We had to get back so that I could go to a meeting of the condo board members from the three area boards, to ask questions of the developer who is buying Mariner's. He says he would like to have a restaurant on the ground floor that honors the memory of Mariner's, so that makes me happy. He is thinking only two floors of apartments above that, and one of the other board's members was not happy that it would be apartments instead of condos, but it was implied that these would be pricy enough apartments to keep the riffraff out. Also, the marina is going to stay the same. The developer really wanted to talk to us after the fiasco with the developer who purchased the Nau-Ti-Gal and then pissed off the neighborhood so much with his grandiose plans that we got the town to turn down his plans, and he has yet to come back with acceptable ones, so the building is just sitting there empty, surrounded by fencing.
After the meeting, Travalon and I went down to the dock, where we saw geese and some small ducks hanging out on the ice or swimming in the open water in the channel. We saw a muskrat, and he started to climb onto the ice, but then Travalon moved closer to take a photo, so he dove back into the water. It is definitely getting to be spring!
Tonight we are going to see Gaelic Storm, so I'll try to blog about that tomorrow.

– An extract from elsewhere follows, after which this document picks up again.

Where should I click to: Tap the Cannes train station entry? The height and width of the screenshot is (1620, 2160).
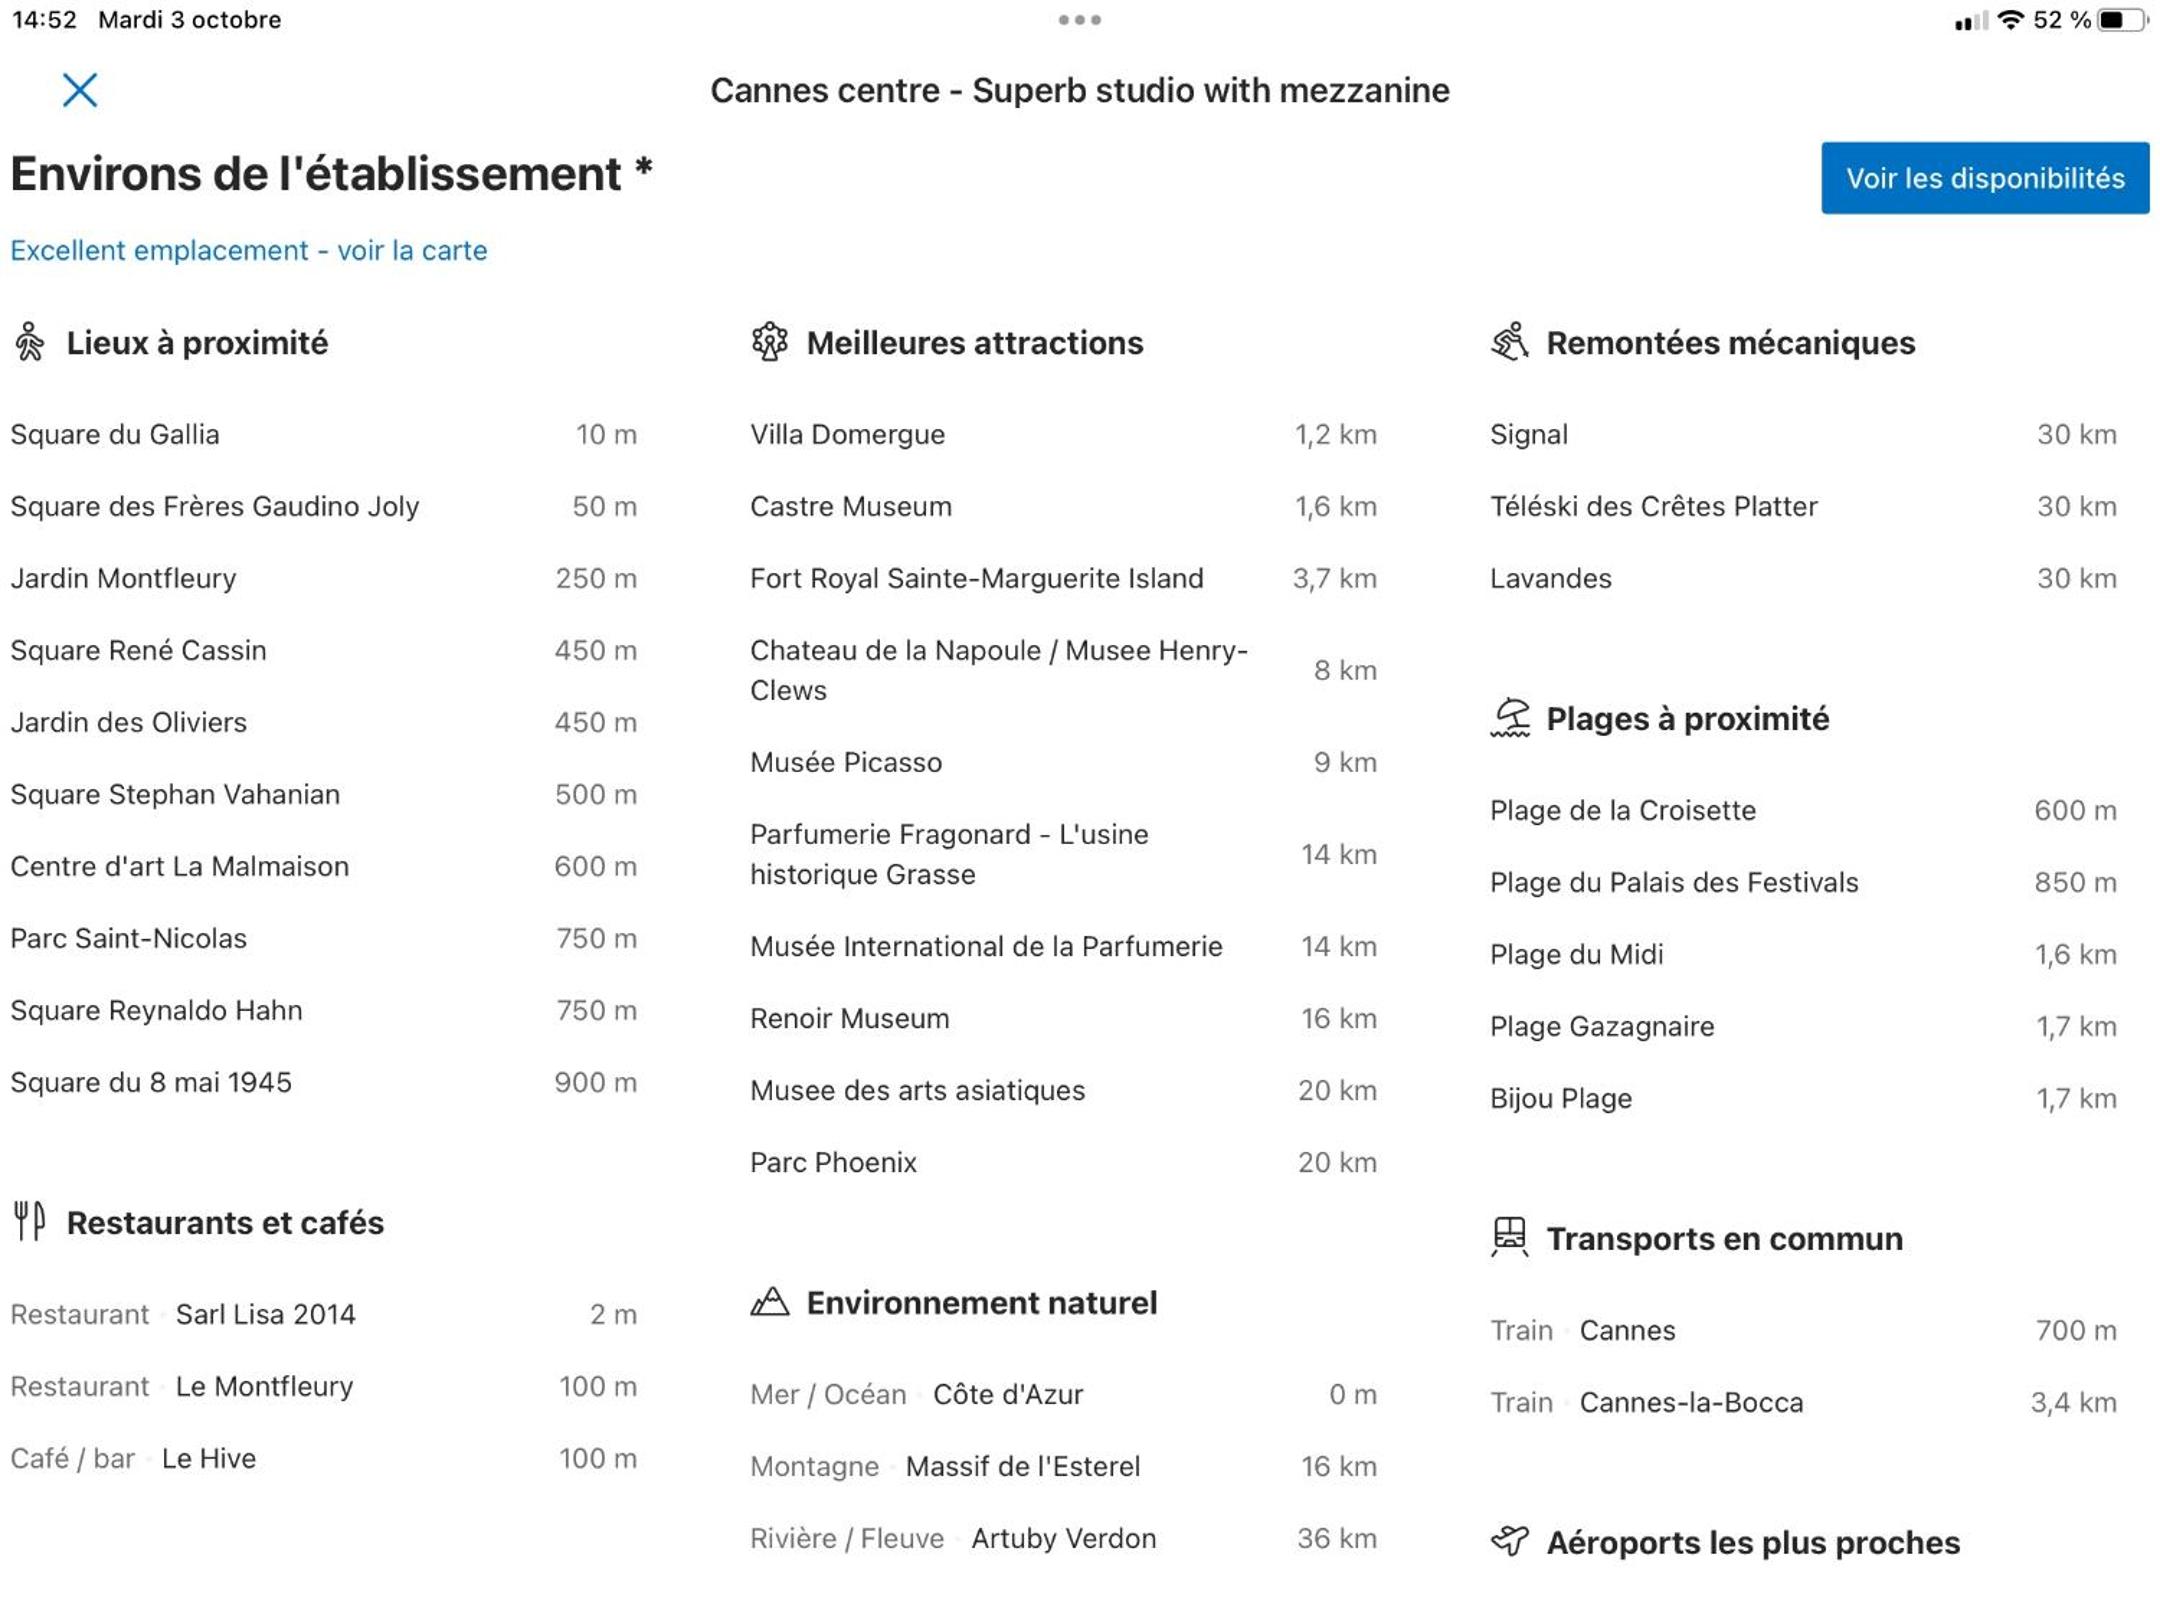(x=1627, y=1330)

It will probably be a late night, so that's why I'm blogging now. Luckily the Mass we always go to is at a late time, because tomorrow Fake Time starts. I vaguely remember someone telling me months ago that, "You might not like Dear Leader, but he banned Daylight Saving Time." I said, "Really? Then I do have to give him credit for doing something good." But apparently he did not ban it. My fear is that, instead, in November he will say that we are never going back to Real Time again. He is totally evil enough to do that.